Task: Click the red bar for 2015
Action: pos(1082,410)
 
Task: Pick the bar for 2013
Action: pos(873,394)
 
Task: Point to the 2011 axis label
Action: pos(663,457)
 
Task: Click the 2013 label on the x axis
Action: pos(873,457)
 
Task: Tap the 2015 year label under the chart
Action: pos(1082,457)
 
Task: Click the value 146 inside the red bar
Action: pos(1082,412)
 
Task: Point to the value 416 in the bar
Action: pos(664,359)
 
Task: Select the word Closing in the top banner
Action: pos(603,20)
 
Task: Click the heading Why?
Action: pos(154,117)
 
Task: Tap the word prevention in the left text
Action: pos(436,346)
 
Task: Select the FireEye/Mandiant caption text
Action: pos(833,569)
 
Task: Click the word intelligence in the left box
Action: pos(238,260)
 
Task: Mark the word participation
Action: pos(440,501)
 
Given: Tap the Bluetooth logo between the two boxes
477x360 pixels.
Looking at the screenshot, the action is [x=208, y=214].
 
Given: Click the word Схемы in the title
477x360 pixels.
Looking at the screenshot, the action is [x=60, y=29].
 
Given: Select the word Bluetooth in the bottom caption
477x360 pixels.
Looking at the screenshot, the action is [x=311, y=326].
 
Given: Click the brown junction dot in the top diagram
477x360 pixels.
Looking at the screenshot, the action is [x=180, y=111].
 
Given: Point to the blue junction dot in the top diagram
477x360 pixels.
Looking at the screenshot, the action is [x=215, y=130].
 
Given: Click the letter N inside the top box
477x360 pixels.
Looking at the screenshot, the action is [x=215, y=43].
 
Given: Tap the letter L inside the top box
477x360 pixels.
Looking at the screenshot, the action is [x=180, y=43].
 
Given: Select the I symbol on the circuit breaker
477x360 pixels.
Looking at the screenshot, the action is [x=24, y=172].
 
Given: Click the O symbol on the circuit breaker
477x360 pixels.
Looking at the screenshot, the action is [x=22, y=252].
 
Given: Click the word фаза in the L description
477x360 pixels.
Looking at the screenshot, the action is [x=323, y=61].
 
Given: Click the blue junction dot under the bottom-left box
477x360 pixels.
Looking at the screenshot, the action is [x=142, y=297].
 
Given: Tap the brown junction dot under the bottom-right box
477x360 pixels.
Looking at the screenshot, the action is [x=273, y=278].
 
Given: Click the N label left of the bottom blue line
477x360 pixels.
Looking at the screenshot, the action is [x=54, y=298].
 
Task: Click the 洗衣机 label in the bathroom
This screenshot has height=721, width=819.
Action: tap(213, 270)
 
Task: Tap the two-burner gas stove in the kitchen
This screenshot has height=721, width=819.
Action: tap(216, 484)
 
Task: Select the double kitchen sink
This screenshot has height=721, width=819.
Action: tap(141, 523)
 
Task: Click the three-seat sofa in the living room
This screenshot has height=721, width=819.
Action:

TASK TO COMPLETE — Rewrite all of the data above, replacing "junction dot" with "connection point" wherever it appears and leaving every other line unchanged.

COMPLETE OUTPUT —
Task: Click the red bar for 2015
Action: pos(1082,410)
 
Task: Pick the bar for 2013
Action: pos(873,394)
 
Task: Point to the 2011 axis label
Action: pos(663,457)
 
Task: Click the 2013 label on the x axis
Action: pos(873,457)
 
Task: Tap the 2015 year label under the chart
Action: pos(1082,457)
 
Task: Click the value 146 inside the red bar
Action: pos(1082,412)
 
Task: Point to the value 416 in the bar
Action: pos(664,359)
 
Task: Select the word Closing in the top banner
Action: pos(603,20)
 
Task: Click the heading Why?
Action: pos(154,117)
 
Task: Tap the word prevention in the left text
Action: pos(436,346)
 
Task: Select the FireEye/Mandiant caption text
Action: pos(833,569)
 
Task: Click the word intelligence in the left box
Action: pos(238,260)
 
Task: Mark the word participation
Action: pos(440,501)
 
Given: Tap the Bluetooth logo between the two boxes
477x360 pixels.
Looking at the screenshot, the action is [x=208, y=214].
 
Given: Click the word Схемы in the title
477x360 pixels.
Looking at the screenshot, the action is [x=60, y=29].
 
Given: Select the word Bluetooth in the bottom caption
477x360 pixels.
Looking at the screenshot, the action is [x=311, y=326].
 
Given: Click the brown connection point in the top diagram
477x360 pixels.
Looking at the screenshot, the action is [x=180, y=111].
 
Given: Point to the blue connection point in the top diagram
477x360 pixels.
Looking at the screenshot, the action is [x=215, y=130].
 
Given: Click the letter N inside the top box
477x360 pixels.
Looking at the screenshot, the action is [x=215, y=43].
 
Given: Tap the letter L inside the top box
477x360 pixels.
Looking at the screenshot, the action is [x=180, y=43].
 
Given: Select the I symbol on the circuit breaker
477x360 pixels.
Looking at the screenshot, the action is [x=24, y=172].
 
Given: Click the O symbol on the circuit breaker
477x360 pixels.
Looking at the screenshot, the action is [x=22, y=252].
 
Given: Click the word фаза in the L description
477x360 pixels.
Looking at the screenshot, the action is [x=323, y=61].
 
Given: Click the blue connection point under the bottom-left box
477x360 pixels.
Looking at the screenshot, the action is [x=142, y=297].
 
Given: Tap the brown connection point under the bottom-right box
477x360 pixels.
Looking at the screenshot, the action is [x=273, y=278].
 
Given: Click the N label left of the bottom blue line
477x360 pixels.
Looking at the screenshot, the action is [x=54, y=298].
 
Task: Click the 洗衣机 label in the bathroom
This screenshot has height=721, width=819.
Action: tap(213, 270)
 
Task: Tap the two-burner gas stove in the kitchen
This screenshot has height=721, width=819.
Action: tap(216, 484)
 
Task: Select the double kitchen sink
This screenshot has height=721, width=819.
Action: tap(141, 523)
 
Task: Click the three-seat sofa in the living room
This screenshot has height=721, width=819.
Action:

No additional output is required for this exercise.